● Task directions
Please transcribe only the lines between the one containing "This screenshot has width=1070, height=601." and the end of the records, both ends included, exactly as written; skip every picture.
== Recorded data
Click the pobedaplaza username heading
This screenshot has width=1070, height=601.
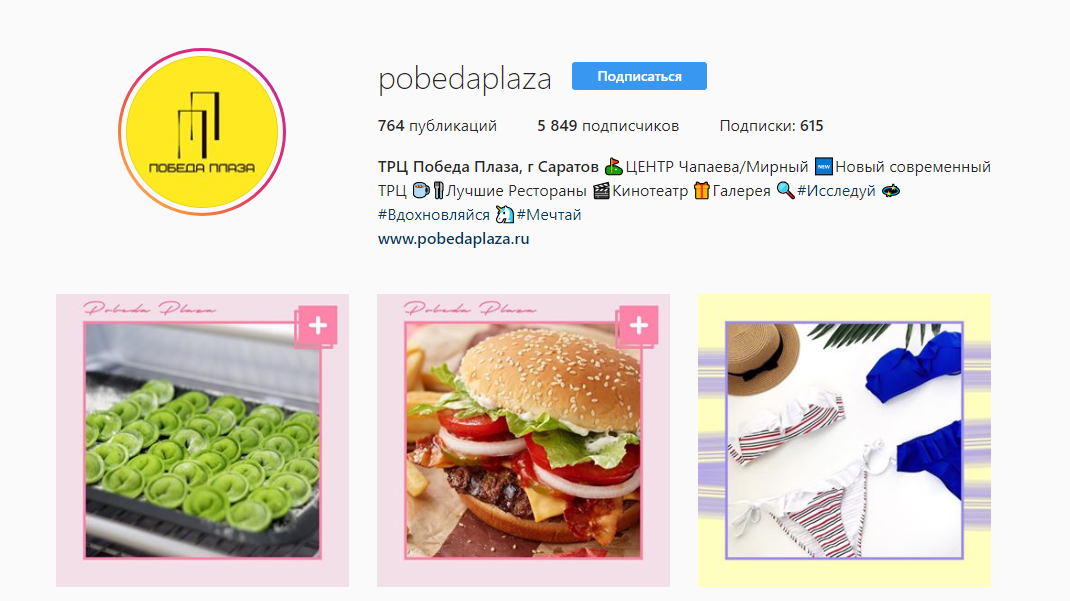[465, 79]
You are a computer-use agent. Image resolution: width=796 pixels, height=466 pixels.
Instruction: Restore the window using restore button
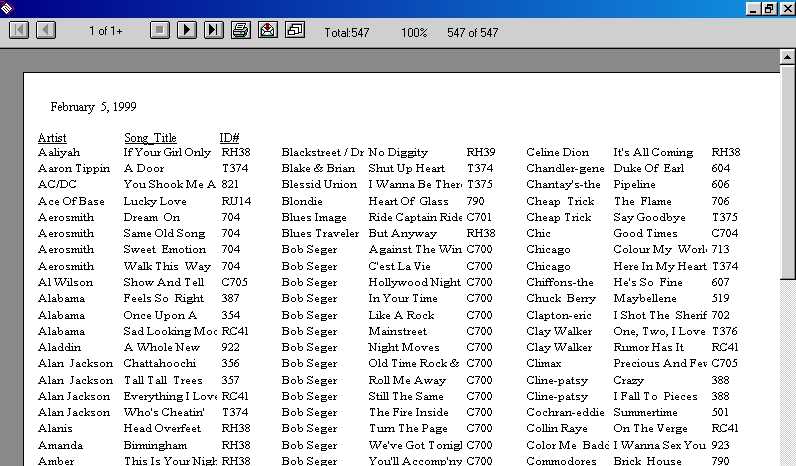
====
● Answer space
This screenshot has width=1070, height=601.
[465, 79]
You are a computer-use agent. Image resolution: width=796 pixels, height=466 pixels.
Instruction: Restore the window using restore button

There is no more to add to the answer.